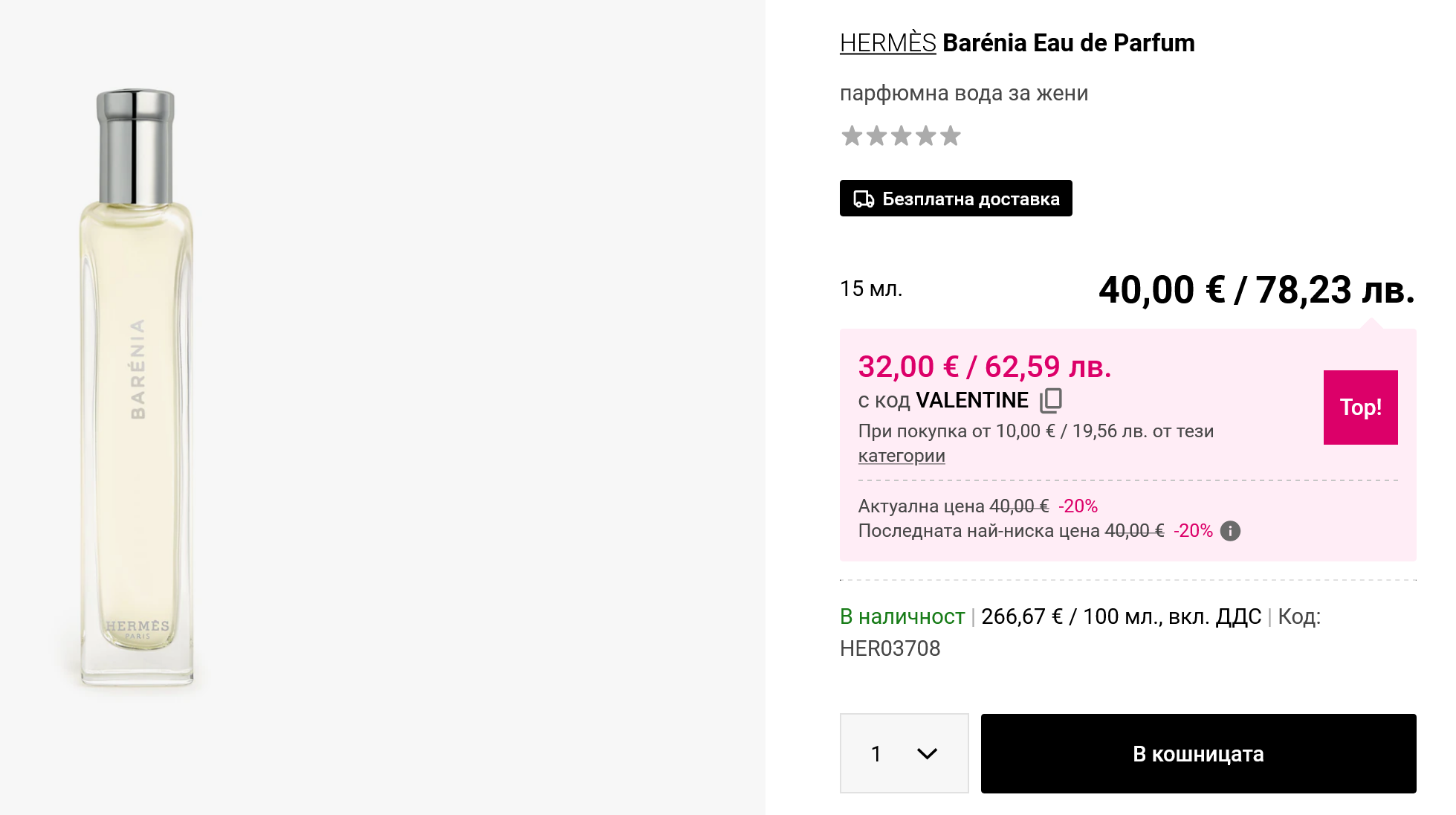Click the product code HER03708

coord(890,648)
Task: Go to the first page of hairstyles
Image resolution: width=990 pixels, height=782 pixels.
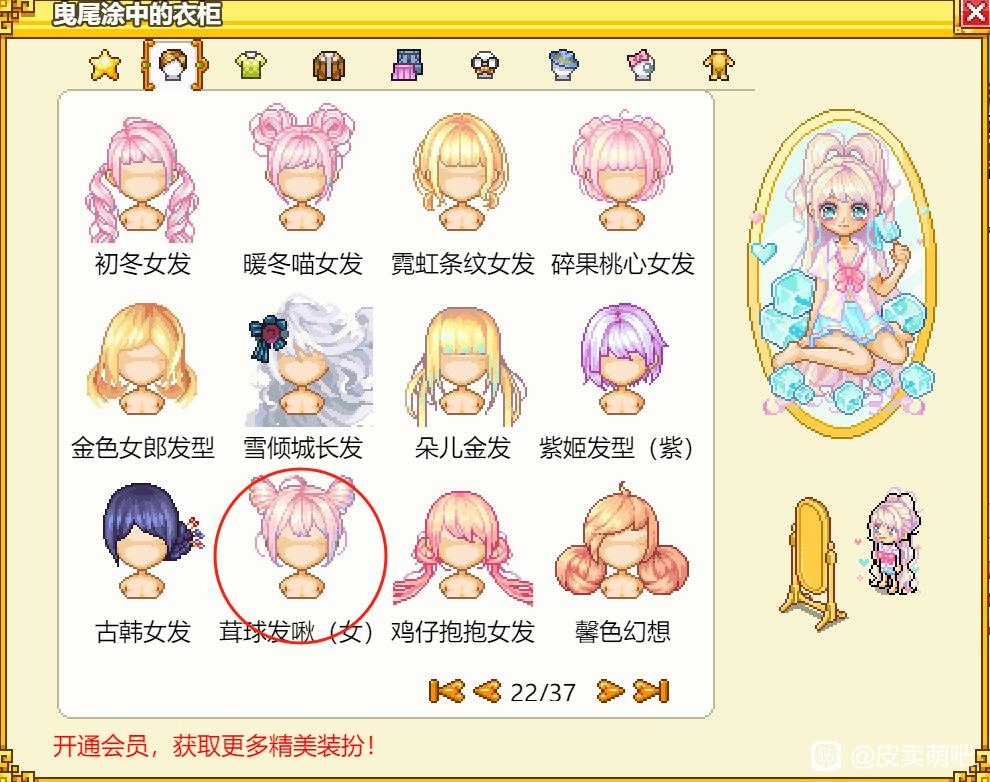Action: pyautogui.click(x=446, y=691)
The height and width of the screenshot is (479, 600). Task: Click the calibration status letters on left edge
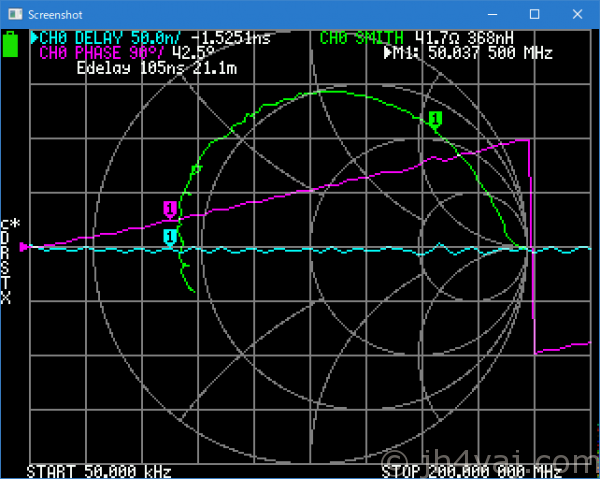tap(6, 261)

---

§ **WORK TASK**
The required output is an exact copy of the lines from the one with "Task: Go to the first page of hairstyles" through the final line of the data above, with pictures removed.

§ **OUTPUT OF THE TASK**
Task: Go to the first page of hairstyles
Image resolution: width=990 pixels, height=782 pixels.
Action: pyautogui.click(x=446, y=691)
The height and width of the screenshot is (479, 600). Task: Click the calibration status letters on left edge
tap(6, 261)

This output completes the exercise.